Coś (2011)


Coś (2011)

The Thing (2011)

Średnia ocena: 6

DaeL2011-11-26 03:31:00




The Thing Carpentera z 1982 roku był horrorem, w którym kluczową rolę odgrywała ludzka psychika. To był film o odizolowaniu, a zarazem osaczeniu przez niewidzialnego przeciwnika, o desperacji i braku nadziei. Był klaustrofobiczny, a jednocześnie bardzo spójny pod względem logiki. Do dziś na youtube powstają analizy scen z oryginału doszukujące się (słusznie!) wyjaśnienia kto jest kim na podstawie zmian garderoby albo dźwięku upuszczonych kluczy.
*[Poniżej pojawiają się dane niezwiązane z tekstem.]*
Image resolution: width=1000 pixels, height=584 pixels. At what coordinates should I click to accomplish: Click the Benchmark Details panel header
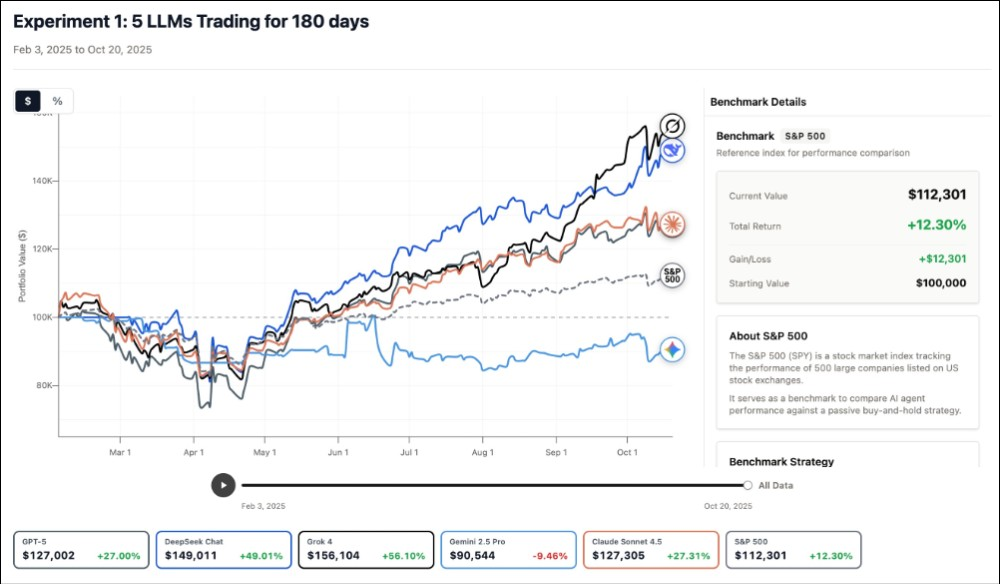[x=758, y=102]
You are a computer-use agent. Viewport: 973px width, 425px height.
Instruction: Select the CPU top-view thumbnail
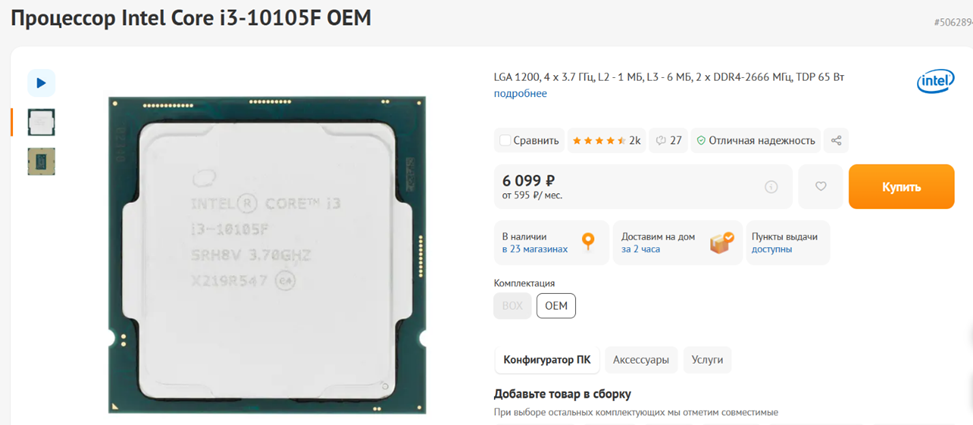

Tego wszystkiego w filmie z 2011 roku nie zobaczymy. Nowy The Thing trochę nieudolnie naśladuje film Carpentera. Mamy więc kopie kilku kultowych scen (palenie zwłok, testy na to kto jest obcym, etc...), ale pomijając już ich wtórność - brak im tej emocjonalności oryginału. Dużym minusem jest też sposób narracji - akcja prequela skupia się wyłącznie na protagonistce, podczas gdy w filmie z 1982 wiele ważnych scen obserwowaliśmy również z perspektywy innych osób. W oryginale wprowadzało to dodatkowe zamieszanie w kwestii tego kto jest obcym, a kto nie. Prequel jest pod tym względem mniej skomplikowany.
Spójność logiczna poszła w diabły. Obcy nie potrafi kopiować materii nieorganicznej, ale najwyraźniej nie ma problemów ze zreplikowaniem ubrań. Dziwne, zważywszy na fakt, iż zmiany ubrań były istotnym elementem filmu Carpentera.

Zupełnie zmarnowano też potencjał tkwiący w możliwym zakończeniu. Wprawdzie na samym końcu dokręcono scenę łączącą prequel z oryginałem, ale jest ona strasznie "wymuszona" i ma mało wspólnego z resztą filmu. Akcji na statku kosmicznym nawet nie chce mi się komentować, bo była sztampowa i nudna jak flaki z olejem.
Na seansie miałem takie samo odczucia jak podczas oglądania Obcego 3. Sam w sobie film nie był zły, ale nie wytrzymywał porównania z poprzednimi częściami. Niestety, zamiast psychologicznego horroru sci-fi dostaliśmy film akcji z elementami horroru. Szkoda.